Peters, Andrew J. “The Seventh Pleiade”, Bold Strokes Books, 2013.

Speculative Fiction

Amos Lassen

Many of you know that I am not a fan of speculative fiction but I do love historical novels. “The Seventh Pleiade” is something between the two. I also had never read anything by Andrew Peters so this was going to be a test that I managed to pass with flying colors.

Aerander is a sixteen-year old living on Atlantis which is experiencing violent storms and tremors as well as the citizens are facing an army of barbarians. Aerander was dealing with his coming-of-age process, his Panegyris, which all boys must go to in order to become a man.

As can be expected with teenage boys, there was a secret web of romances among them. Suddenly, Aerander’s cousin Dam is missing as are two other boys. However, everyone is concerned with the crisis facing Atlantis and no one really has any idea as to why this happened. Aerander learns of a conspiracy by which boys are sold in exchange for dark powers. He has found a vault underground that surprisingly disappears in the morning and he realizes that this is causing shame to his family and cries against his own sanity. He must find a way to regain the honor he lost and the way to do that is to prove that what he says is true. He is determined to find Dam and as he embarks on his journey, he is met with terrifying experiences. He suddenly sees a star in the sky that has not been seen for many, many years.
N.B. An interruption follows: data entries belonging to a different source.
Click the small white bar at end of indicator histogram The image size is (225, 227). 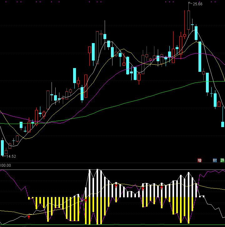(x=203, y=196)
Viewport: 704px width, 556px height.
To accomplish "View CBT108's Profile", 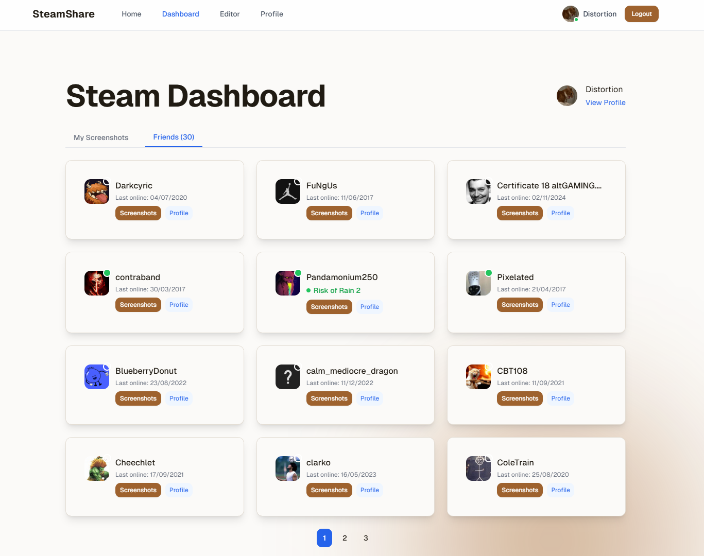I will pos(560,398).
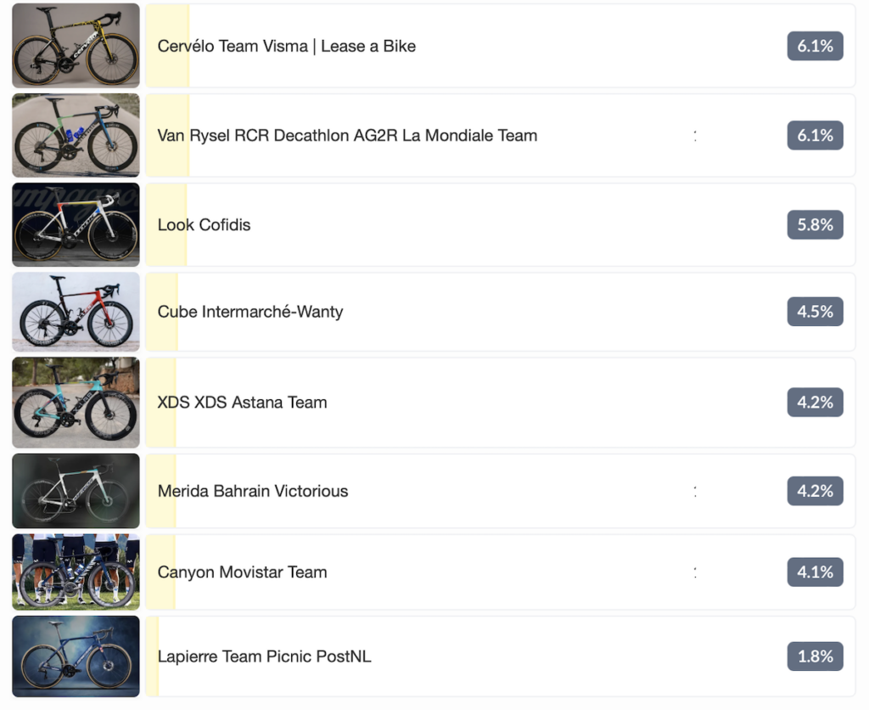The width and height of the screenshot is (869, 710).
Task: Open the Cervélo Team Visma bike photo
Action: (x=76, y=46)
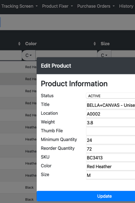Expand the Purchase Orders menu
The width and height of the screenshot is (135, 203).
coord(96,6)
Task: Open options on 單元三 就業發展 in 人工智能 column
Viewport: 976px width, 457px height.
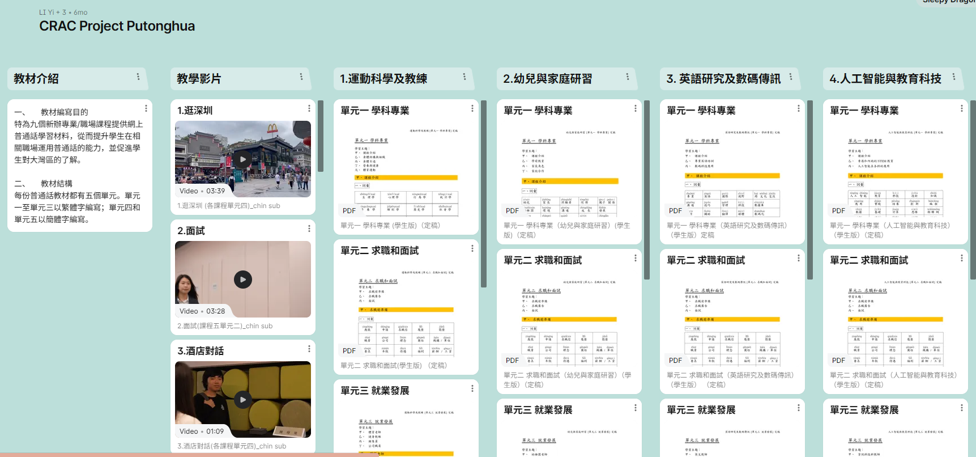Action: click(962, 408)
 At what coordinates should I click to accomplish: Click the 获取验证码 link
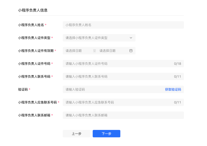173,89
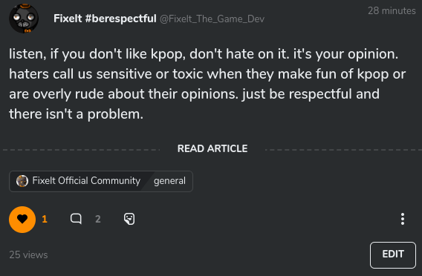Click the EDIT button
This screenshot has height=276, width=422.
click(393, 255)
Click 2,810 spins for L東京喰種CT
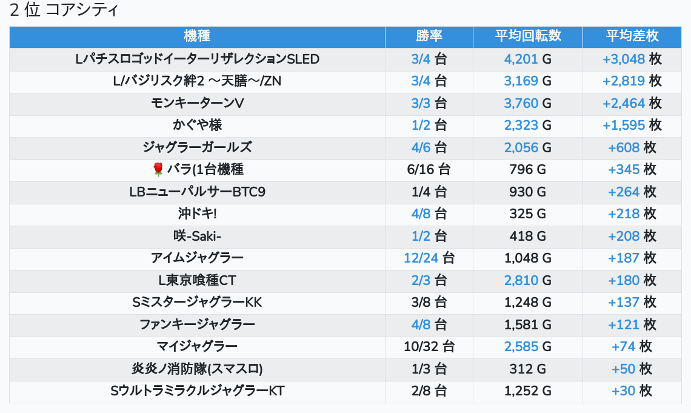Viewport: 691px width, 413px height. [x=521, y=280]
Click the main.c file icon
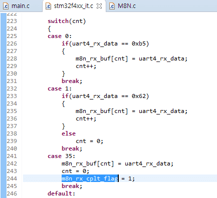The height and width of the screenshot is (198, 217). coord(6,6)
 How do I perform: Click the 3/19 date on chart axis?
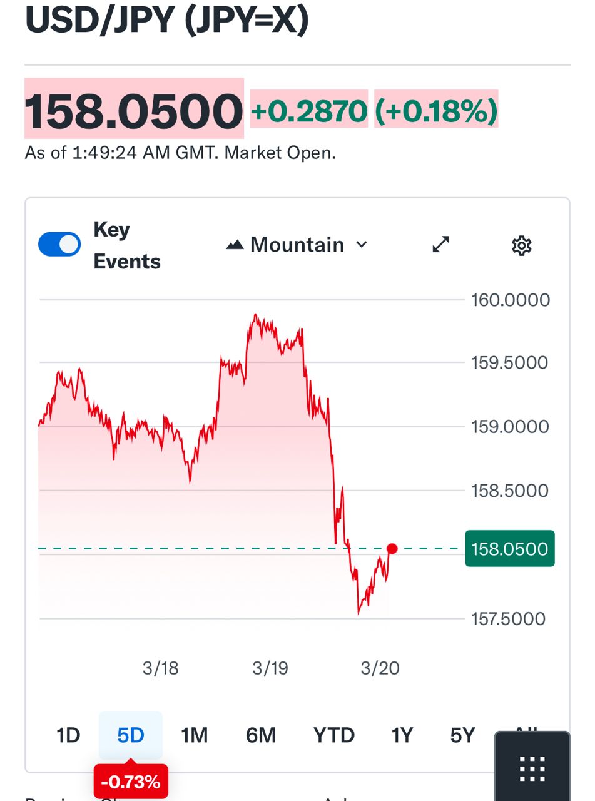(270, 668)
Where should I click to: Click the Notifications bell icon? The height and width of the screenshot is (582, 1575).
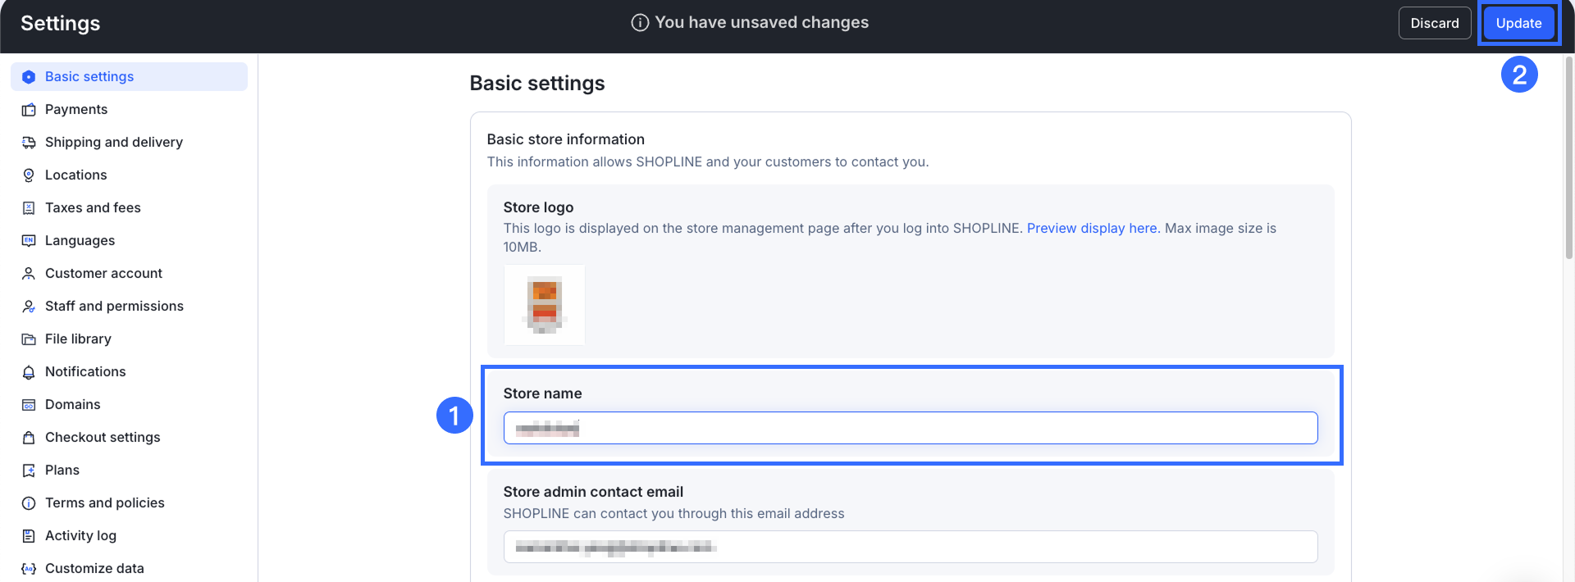point(29,372)
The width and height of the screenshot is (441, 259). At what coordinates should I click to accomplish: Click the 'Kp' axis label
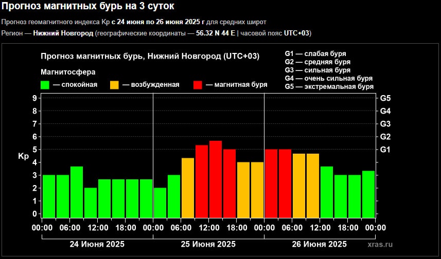(x=23, y=156)
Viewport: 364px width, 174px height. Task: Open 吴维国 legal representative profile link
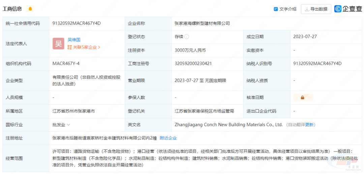pyautogui.click(x=74, y=40)
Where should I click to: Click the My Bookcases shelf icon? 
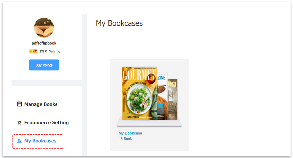(x=19, y=141)
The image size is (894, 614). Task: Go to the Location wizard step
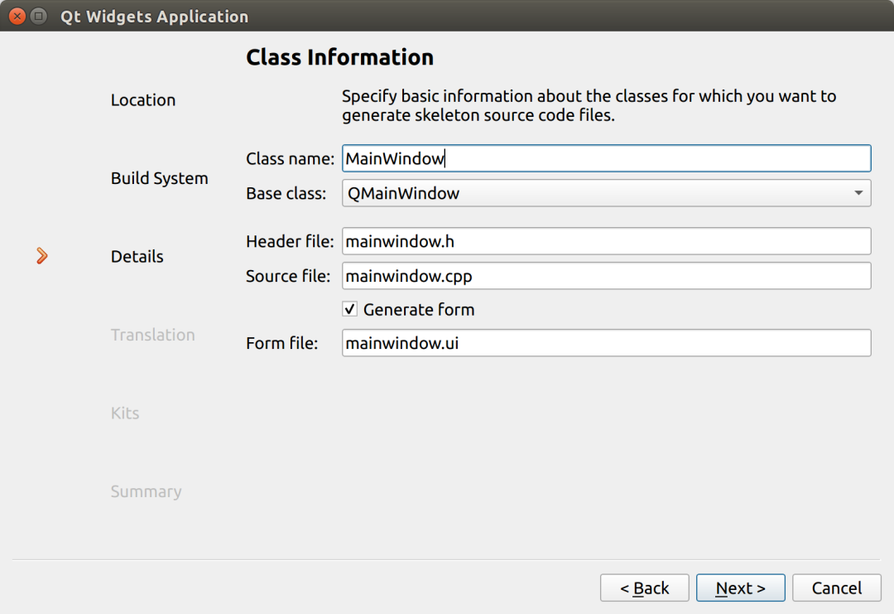point(143,100)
As he continues he learns of a race of men who hide below the earth and when he travels to an underground world, he discovers something more important than the missing boys. In fact, the entire world above ground is changing and he will be responsible to make a path for the new order.

If this sounds far out that is because it is. I think that one of the reasons that I do not usually enjoy this kind of book is because it means having to expand my imagination and that is something that I have a difficult time doing. What makes this book different is the quality of the prose and the character of Aerander. I found myself not wanting to stop reading and marked this author as one to follow.